## Exercise instructions
In the entries below, find the line containing "Image resolution: width=516". Copy it and all lines after it, exactly, through the end.

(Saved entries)

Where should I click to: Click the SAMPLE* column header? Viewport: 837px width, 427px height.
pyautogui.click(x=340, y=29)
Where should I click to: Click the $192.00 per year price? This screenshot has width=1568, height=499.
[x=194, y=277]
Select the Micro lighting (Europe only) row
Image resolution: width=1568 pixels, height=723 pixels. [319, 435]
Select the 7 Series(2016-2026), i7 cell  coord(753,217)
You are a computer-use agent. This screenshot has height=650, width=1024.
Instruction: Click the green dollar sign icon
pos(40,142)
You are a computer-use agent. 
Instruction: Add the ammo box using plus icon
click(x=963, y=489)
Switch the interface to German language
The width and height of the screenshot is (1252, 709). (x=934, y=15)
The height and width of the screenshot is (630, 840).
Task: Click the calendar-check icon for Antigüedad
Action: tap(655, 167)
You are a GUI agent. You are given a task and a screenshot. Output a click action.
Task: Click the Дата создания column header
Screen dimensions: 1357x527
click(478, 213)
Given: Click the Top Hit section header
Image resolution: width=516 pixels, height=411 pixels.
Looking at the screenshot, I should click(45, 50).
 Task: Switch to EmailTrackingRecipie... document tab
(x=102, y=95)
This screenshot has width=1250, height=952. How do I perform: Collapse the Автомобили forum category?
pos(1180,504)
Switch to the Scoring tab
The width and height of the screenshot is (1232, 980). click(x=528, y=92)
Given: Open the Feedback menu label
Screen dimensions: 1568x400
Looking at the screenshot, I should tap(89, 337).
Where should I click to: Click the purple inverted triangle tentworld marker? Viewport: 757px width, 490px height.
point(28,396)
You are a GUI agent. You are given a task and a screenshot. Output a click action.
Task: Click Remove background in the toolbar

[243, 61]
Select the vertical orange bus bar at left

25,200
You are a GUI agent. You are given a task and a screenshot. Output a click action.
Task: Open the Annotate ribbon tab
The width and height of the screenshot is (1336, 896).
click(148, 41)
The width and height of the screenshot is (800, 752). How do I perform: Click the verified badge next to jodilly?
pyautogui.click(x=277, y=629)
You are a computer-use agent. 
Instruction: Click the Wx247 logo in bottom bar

## Reply to the task
Image resolution: width=516 pixels, height=411 pixels.
Looking at the screenshot, I should click(45, 50).
 Task: Switch to EmailTrackingRecipie... document tab
(x=102, y=95)
This screenshot has width=1250, height=952. How do I perform: Collapse the Автомобили forum category?
pos(1180,504)
Switch to the Scoring tab
The width and height of the screenshot is (1232, 980). click(x=528, y=92)
Given: Open the Feedback menu label
Screen dimensions: 1568x400
Looking at the screenshot, I should tap(89, 337).
Where should I click to: Click the purple inverted triangle tentworld marker? Viewport: 757px width, 490px height.
point(28,396)
You are a GUI agent. You are given a task and a screenshot. Output a click action.
Task: Click Remove background in the toolbar

[243, 61]
Select the vertical orange bus bar at left

25,200
You are a GUI agent. You are given a task and a screenshot. Output a click action.
Task: Open the Annotate ribbon tab
The width and height of the screenshot is (1336, 896).
click(148, 41)
The width and height of the screenshot is (800, 752). How do I perform: Click the verified badge next to jodilly?
pyautogui.click(x=277, y=629)
You are a computer-use agent. 
Instruction: Click the Wx247 logo in bottom bar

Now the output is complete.